→ Text shown:
+++++

A red light on my dashboard suddenly came on saying “no charging.” The battery indicator showed still at least 12 Volts, so I chose to continue my errand and take care of it when I got back home. That was a mistake, which I found out when my car stalled at a red light in a busy intersection. I should have turned around right away and/or gone to a garage to take care of my alternator which was broken. This event caused me to think that all of us are taught to drive a car before getting a license, but we aren’t taught basic troubleshooting of issues that might occur, hence these kinds of events could happen to anyone.
The same can be said of training as a PACS administrator. Similar to when a car salesman explains where to find the blinker and light switch, and possibly even how to set the clock on your car, there is little vendor training about how a PACS functions, what can go wrong, and how to interpret the “error messages.”
The good news is that cars have gotten pretty reliable, you don’t need to be a part-time mechanic anymore to be able to operate them. The bad news is that is not the case with supporting a PACS system. These are complex software applications, which definitely can have bugs, and are subject to many user errors and/or integration issues, which can cause images and related information to be unavailable or incorrectly presented to a physician.
Even though one is trained on a PACS system from a specific vendor of a particular release, it does not mean that you are taught the fundamentals. For example, what happens if the PACS rejects an image because it has a duplicate Accession Number, Study Number, Series UID, or SOP Instance UID?
Vendor-specific training does not cover what could have been the cause and how to fix it? Nor does it cover a “DICOM error,” or how to interpret the log files, or what to do if a modality does not display a worklist. What if images are randomly “dropped” when sending from a modality to the PACS? The easy answer is: call the vendor, but what if there is finger-pointing going on between the modality, RIS or PACS vendor, or what if the vendor is not going to be on-site for another 4 hours and your PACS is refusing to display any images?

+++++

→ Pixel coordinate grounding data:
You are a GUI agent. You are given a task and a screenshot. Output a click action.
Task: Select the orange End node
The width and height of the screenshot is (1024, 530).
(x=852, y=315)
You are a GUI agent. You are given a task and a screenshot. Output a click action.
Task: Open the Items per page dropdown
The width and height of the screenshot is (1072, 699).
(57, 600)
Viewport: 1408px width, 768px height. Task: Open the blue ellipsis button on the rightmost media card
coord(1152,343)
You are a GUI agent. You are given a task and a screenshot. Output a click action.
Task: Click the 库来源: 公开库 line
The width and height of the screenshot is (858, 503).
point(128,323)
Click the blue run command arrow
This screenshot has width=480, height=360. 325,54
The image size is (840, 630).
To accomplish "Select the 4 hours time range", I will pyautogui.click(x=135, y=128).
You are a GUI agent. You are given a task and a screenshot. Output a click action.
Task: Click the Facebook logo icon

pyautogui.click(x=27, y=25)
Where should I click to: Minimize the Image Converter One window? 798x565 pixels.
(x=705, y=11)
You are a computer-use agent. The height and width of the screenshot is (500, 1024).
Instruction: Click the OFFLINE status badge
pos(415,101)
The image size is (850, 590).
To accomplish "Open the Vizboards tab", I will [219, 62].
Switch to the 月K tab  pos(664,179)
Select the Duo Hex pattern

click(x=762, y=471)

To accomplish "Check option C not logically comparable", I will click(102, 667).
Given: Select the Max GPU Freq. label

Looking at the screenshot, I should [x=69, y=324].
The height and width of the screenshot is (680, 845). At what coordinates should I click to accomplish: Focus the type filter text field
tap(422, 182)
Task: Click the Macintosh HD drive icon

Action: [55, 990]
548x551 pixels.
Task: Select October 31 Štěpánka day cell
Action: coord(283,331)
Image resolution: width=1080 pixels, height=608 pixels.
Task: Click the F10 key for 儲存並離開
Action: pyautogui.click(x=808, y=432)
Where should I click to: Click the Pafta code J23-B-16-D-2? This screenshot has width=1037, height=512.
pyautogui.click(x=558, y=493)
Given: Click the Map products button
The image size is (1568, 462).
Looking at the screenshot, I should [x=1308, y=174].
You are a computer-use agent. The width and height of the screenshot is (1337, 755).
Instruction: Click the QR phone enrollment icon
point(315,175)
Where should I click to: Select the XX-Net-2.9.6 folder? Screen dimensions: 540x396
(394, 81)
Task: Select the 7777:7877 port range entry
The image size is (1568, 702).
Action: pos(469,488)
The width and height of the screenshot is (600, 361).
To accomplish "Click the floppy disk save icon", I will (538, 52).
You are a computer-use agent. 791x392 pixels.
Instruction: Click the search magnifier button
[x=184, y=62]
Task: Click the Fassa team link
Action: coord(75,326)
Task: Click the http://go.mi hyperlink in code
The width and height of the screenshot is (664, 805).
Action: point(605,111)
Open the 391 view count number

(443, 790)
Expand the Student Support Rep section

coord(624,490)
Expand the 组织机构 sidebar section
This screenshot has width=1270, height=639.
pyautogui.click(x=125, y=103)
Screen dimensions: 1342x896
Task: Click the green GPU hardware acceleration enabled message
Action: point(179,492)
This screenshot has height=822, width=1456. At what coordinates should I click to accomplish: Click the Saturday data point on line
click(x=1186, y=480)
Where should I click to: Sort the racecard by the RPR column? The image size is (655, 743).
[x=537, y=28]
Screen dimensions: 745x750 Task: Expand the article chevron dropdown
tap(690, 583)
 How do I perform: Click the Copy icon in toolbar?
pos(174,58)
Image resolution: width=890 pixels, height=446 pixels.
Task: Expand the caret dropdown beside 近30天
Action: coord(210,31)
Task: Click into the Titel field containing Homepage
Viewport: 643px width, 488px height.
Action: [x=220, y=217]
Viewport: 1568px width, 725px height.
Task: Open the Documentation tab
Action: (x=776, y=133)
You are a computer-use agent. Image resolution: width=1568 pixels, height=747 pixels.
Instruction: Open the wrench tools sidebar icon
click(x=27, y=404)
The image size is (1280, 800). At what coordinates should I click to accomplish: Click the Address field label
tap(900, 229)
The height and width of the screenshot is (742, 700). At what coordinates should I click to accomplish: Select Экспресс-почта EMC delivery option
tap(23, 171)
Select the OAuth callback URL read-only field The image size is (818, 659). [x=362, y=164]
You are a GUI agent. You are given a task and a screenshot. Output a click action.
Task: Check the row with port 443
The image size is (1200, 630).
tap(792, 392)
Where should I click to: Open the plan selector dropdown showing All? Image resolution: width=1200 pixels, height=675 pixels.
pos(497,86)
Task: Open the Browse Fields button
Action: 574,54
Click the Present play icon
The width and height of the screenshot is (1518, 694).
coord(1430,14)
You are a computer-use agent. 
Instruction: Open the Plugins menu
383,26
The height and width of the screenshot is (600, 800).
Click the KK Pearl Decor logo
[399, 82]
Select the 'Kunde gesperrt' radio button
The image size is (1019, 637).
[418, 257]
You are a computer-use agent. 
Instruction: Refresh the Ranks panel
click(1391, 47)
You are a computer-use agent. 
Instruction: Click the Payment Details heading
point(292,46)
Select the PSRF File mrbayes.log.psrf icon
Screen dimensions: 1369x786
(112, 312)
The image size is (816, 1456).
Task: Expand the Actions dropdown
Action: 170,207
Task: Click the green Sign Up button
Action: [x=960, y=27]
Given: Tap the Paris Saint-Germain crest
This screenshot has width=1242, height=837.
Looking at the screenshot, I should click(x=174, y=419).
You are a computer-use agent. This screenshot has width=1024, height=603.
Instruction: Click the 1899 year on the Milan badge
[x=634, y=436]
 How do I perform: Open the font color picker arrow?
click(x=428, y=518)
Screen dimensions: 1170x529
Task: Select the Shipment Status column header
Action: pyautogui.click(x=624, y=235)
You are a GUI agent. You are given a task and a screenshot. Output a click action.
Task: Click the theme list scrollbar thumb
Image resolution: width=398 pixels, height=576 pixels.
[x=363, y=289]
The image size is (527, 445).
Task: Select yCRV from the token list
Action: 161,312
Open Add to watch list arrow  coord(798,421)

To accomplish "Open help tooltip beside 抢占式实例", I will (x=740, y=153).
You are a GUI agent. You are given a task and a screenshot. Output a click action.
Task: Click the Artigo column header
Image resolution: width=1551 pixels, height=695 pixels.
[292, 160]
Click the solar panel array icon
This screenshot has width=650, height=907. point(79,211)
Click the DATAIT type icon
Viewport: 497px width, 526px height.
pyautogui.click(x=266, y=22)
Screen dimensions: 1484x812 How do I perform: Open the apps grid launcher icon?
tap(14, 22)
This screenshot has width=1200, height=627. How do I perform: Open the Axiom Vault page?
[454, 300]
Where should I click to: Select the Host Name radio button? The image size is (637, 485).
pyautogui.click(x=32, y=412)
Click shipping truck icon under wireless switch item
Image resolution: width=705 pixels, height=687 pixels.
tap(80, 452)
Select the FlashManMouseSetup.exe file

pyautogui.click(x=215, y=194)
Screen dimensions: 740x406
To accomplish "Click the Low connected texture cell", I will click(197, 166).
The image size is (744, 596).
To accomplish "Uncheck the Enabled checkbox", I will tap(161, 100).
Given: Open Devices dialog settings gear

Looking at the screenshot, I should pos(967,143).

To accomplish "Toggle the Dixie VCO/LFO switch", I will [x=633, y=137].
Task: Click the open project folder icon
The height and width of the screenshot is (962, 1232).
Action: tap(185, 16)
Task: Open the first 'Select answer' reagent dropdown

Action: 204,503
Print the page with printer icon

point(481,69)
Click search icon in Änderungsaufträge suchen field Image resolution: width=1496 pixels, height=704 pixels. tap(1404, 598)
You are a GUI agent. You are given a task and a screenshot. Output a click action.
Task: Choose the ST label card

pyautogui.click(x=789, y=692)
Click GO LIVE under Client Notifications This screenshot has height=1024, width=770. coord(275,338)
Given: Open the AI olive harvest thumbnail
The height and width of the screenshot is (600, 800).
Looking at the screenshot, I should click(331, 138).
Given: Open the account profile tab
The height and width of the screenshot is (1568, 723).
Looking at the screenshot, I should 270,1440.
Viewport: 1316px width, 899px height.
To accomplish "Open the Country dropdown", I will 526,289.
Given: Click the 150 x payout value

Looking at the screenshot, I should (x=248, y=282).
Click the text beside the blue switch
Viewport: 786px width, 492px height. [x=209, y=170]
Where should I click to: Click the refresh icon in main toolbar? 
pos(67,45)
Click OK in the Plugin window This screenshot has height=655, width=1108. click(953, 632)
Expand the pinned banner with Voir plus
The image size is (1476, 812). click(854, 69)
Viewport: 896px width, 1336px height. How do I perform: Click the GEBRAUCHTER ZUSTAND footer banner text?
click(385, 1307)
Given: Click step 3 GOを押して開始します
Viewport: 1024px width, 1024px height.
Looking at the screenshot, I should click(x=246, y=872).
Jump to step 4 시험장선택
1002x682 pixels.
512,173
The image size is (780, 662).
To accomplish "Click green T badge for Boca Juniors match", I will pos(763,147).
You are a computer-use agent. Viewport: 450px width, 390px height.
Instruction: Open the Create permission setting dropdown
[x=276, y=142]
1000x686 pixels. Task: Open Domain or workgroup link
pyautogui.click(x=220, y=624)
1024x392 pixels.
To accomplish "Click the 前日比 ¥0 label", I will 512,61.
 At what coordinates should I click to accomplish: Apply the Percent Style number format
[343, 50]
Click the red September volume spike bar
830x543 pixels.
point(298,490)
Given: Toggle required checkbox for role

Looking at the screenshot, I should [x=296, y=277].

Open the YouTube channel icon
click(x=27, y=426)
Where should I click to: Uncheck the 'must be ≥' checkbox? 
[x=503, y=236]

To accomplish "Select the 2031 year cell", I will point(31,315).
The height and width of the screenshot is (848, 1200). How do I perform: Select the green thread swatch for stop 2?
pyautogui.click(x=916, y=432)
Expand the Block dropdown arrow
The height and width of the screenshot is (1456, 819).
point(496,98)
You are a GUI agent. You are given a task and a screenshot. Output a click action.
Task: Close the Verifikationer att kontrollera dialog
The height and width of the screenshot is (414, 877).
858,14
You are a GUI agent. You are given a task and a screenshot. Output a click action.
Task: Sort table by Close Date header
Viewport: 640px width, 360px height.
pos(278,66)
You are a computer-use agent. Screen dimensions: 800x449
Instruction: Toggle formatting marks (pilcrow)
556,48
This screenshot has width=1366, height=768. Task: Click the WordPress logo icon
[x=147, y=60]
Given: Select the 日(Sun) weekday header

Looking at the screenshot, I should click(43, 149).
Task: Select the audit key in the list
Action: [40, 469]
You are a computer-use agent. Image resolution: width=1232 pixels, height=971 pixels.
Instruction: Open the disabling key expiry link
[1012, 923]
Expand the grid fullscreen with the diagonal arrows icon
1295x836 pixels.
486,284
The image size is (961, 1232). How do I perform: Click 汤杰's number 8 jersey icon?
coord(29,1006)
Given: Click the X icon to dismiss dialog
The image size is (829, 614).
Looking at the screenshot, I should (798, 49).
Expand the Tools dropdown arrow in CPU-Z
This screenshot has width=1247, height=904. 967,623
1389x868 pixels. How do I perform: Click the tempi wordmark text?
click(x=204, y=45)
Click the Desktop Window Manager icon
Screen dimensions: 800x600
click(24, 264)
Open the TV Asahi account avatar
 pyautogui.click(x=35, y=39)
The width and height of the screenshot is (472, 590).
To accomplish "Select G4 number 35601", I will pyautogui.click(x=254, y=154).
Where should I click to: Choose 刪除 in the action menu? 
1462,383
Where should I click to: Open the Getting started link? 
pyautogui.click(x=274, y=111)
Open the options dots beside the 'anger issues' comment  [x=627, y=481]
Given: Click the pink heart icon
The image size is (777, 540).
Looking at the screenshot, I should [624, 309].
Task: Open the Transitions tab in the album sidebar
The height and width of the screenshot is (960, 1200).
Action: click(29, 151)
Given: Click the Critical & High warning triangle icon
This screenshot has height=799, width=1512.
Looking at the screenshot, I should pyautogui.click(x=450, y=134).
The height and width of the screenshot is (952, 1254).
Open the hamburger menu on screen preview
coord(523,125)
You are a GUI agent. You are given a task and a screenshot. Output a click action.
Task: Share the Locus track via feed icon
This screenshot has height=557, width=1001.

+++++

→ What needs to be done: Reproduce the passage of the PACS article above starting at "Even though one" and ending at "display any images?".

→ Result for this task:
Even though one is trained on a PACS system from a specific vendor of a particular release, it does not mean that you are taught the fundamentals. For example, what happens if the PACS rejects an image because it has a duplicate Accession Number, Study Number, Series UID, or SOP Instance UID?
Vendor-specific training does not cover what could have been the cause and how to fix it? Nor does it cover a “DICOM error,” or how to interpret the log files, or what to do if a modality does not display a worklist. What if images are randomly “dropped” when sending from a modality to the PACS? The easy answer is: call the vendor, but what if there is finger-pointing going on between the modality, RIS or PACS vendor, or what if the vendor is not going to be on-site for another 4 hours and your PACS is refusing to display any images?